Secularism: The Essential, Fatally Weak Guardrail of Democracy
The free exercise of religion — or, more precisely, the free exercise of conservative Christian religions — is increasingly assuming the cultural, and even legal, stature of an inalienable American right. In the name of "religious freedom," county clerks, doctors and bakers openly discriminate against LGBTQ citizens. Our rightward-charging judiciary lets worshippers congregate during a pandemic; religious devotion, apparently, trumps public safety.
To understand where this free-exercise fundamentalism may lead us, we need look no further than the insurrectionists of last January and their boundless sense of religious entitlement. Michael Sparks, who was among the first to breach the Capitol, enthused on Facebook: "We're getting ready to live through something of biblical purportions [sic] be prayed up and be ready to defend your country and your family." Jacob Chansley, the so-called QAnon Shaman, intoned a prayer about the rebirth of America — on the floor of the Senate, whose evacuation he and his co-rioters had just triggered.
On Jan. 6, 2021, a mob filled with religious extremists, among others, nearly upended one of the world's oldest and stablest liberal democracies. Could any comparable display of free exercise have occurred in France or Canada or Uruguay or India, or any country with clear constitutional guidelines about the relation between government and religion?
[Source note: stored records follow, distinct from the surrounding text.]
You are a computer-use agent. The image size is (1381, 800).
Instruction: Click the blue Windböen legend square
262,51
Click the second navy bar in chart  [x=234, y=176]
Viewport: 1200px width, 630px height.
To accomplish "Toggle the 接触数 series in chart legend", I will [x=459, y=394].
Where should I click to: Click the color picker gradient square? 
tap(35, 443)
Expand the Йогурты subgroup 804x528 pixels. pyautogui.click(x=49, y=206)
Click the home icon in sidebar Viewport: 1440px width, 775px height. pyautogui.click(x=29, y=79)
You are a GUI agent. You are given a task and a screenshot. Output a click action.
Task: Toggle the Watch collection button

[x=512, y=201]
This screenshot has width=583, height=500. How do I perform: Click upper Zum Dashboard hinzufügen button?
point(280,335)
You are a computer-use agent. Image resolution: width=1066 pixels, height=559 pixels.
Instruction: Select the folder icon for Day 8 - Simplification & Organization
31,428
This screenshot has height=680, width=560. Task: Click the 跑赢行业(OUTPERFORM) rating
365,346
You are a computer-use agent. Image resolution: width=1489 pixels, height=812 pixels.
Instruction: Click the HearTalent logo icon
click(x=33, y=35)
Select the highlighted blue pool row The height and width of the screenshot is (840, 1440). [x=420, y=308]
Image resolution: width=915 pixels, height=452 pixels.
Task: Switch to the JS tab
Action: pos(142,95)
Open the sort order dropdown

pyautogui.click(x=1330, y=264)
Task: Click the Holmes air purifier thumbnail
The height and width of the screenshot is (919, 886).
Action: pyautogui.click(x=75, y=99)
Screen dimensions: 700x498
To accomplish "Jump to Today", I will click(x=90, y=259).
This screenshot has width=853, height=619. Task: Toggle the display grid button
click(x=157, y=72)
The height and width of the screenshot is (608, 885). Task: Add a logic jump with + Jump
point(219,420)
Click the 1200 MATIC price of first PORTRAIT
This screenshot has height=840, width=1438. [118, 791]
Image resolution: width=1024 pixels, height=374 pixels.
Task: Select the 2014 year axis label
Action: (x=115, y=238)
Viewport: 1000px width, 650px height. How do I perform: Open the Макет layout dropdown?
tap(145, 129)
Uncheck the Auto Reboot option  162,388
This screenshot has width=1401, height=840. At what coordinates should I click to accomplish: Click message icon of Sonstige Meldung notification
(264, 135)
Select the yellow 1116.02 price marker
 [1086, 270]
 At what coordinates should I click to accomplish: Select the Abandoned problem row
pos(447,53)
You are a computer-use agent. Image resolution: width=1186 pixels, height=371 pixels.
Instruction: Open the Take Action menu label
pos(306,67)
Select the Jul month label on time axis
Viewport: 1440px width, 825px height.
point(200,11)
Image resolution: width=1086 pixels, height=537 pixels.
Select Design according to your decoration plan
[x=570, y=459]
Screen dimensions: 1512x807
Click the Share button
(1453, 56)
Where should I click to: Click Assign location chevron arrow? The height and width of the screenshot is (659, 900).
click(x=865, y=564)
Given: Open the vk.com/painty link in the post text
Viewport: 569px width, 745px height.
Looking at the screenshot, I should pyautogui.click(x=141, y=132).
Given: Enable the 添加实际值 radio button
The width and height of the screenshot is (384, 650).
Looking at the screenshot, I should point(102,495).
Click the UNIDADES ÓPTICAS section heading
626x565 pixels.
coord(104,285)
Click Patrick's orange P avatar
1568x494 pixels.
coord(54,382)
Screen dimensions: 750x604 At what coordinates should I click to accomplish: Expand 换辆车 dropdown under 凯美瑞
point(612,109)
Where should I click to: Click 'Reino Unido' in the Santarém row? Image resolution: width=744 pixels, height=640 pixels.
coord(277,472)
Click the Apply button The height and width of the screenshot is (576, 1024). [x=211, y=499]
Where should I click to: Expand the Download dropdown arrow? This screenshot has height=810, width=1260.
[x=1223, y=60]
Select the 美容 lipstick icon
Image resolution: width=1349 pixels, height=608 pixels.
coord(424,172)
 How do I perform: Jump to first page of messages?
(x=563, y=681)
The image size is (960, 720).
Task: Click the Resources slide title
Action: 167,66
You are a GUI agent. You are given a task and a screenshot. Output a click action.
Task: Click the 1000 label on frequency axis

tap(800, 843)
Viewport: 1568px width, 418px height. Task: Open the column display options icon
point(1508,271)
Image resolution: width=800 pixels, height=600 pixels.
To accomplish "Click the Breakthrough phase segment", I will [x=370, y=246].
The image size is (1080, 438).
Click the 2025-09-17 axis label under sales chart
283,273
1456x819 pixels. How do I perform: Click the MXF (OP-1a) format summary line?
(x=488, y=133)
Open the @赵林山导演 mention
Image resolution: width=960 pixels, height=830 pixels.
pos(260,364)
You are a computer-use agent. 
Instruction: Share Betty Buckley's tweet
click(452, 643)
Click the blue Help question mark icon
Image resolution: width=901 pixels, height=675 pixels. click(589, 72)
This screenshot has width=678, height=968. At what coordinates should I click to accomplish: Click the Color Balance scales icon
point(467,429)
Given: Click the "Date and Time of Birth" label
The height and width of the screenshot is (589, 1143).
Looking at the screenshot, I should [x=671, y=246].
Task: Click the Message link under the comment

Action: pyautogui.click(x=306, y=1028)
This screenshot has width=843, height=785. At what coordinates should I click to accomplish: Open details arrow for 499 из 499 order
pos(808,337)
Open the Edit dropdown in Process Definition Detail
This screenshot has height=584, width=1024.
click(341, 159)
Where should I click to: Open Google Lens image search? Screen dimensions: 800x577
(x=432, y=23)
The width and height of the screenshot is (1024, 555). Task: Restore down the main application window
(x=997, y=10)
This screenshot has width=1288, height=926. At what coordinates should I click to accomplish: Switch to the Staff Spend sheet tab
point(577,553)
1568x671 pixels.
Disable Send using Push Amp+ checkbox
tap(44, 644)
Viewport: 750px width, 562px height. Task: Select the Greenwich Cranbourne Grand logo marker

This unfortunate instance of American exceptionalism has many explanations. I call attention to one: the weakness of secularism in the United States. "Secularism" is a term that has been so relentlessly maligned by its enemies that its meaning is difficult to discern. Having just written a primer on the subject, let me note that political secularism, at its core, is a philosophy of governance.
Far from being equivalent to atheism, as its critics allege, secularism's origins may be traced to medieval Christian disputes about the papacy's expanding powers. During the Protestant Reformation, the terms of the debate shifted. The dilemma no longer involved curtailing the authority of the church, but rather how a government could prevent unfathomable violence between churches. Enlightenment thinkers concluded that religions — those force-multipliers of human passions — needed to be governed.
In "A Letter Concerning Toleration" (1689), John Locke outlined secular protocols of governance. The state must let citizens believe anything they wish about the divine (this is known as "freedom of conscience"). It must never establish, favor or ally itself with one or more faiths (this is often referred to as "disestablishmentarianism" or "state neutrality''). It must treat all religions and religious citizens equally (I call this the "equality" principle).
Naturally, a secular state must permit citizens the free exercise of their religious beliefs. Yet here Locke added one crucial caveat. The right to free exercise, he insisted, is not absolute. Free exercise cannot diminish or endanger the rights of others, or the security of the state.